Is immune response to various pathogens pre-programmed or adaptive?
Dependence of the response from secondary/primary infection?
Can we predict ventilator acquired pneumonia onset within the next 7 days in intensive care unit?
Can we predict ventilator acquired pneumonia outcome?
How do long COVID patients stratify/cluster based on scRNA-seq?

Recent advances in biomedical deep learning introduced several useful tools for exploring and integrating multimodal biological data. These tools can be used to address questions above.
Methods:
We have collected a diverse dataset of 1741 samples generated from bronchoalveolar lavage fluid of patients with lung diseases and samples from healthy volunteers. For 263 samples additional single cell RNASeq data was provided. Several Deep Learning methods were selected for healthy vs SARS-Cov2 conditions comparison: including factor decomposition methods,latent perturbation methods, single cell large language models. These methods were used to discover gene expression patterns between different conditions to identify genetic drivers of researched diseases. A comparison benchmark was introduced to fine-tune discussed models and make sense of the results.

What needs to be done:
Retype the lung-disease research excerpt above, from "How do long" up to and including "address questions above.".

Data section:

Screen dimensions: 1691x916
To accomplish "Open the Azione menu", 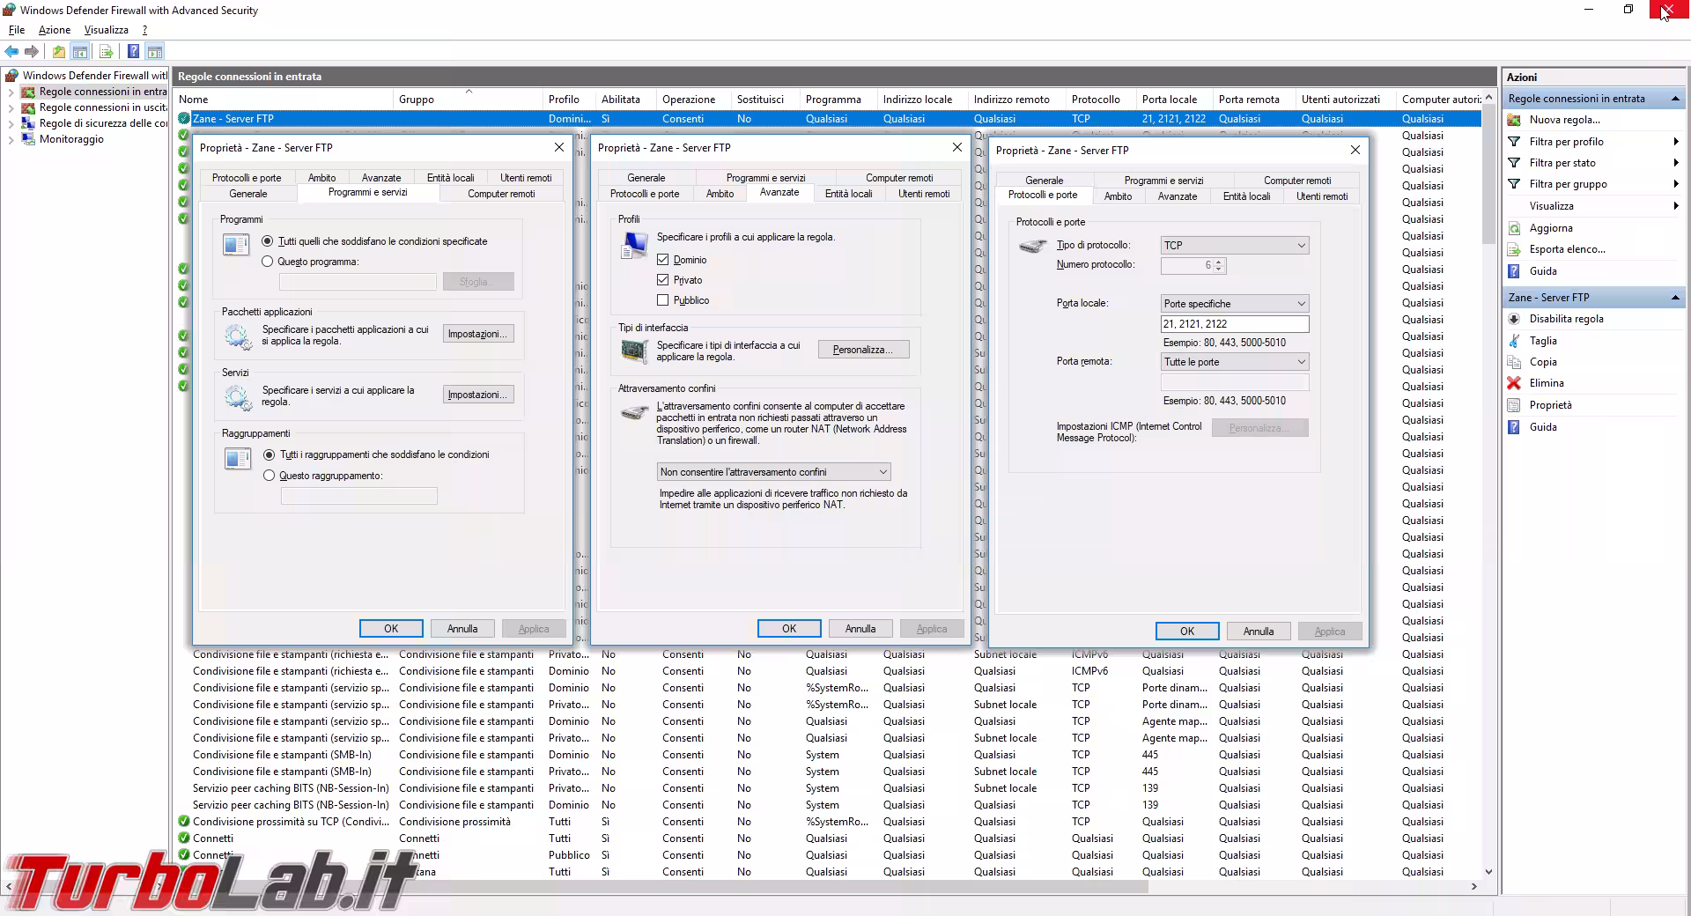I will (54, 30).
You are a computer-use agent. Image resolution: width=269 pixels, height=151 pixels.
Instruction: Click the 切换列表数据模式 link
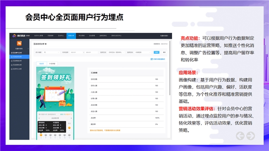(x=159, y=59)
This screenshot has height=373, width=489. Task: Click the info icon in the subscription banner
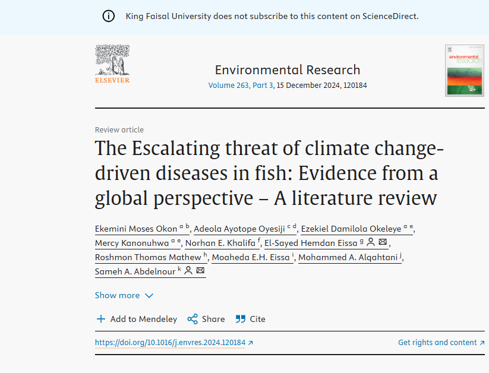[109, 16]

* * *

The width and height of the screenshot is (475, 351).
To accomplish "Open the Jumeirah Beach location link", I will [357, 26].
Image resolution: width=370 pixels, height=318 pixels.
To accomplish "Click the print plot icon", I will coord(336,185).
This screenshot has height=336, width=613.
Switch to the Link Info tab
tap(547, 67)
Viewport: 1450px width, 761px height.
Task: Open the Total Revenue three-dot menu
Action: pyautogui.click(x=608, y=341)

* * *

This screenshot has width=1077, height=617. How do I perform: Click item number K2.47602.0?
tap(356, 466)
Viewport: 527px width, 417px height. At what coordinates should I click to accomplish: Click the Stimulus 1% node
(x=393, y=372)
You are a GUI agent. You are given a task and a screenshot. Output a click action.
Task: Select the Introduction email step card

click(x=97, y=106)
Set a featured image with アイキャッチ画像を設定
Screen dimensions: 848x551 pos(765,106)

Exercise result:
How do long COVID patients stratify/cluster based on scRNA-seq?

Recent advances in biomedical deep learning introduced several useful tools for exploring and integrating multimodal biological data. These tools can be used to address questions above.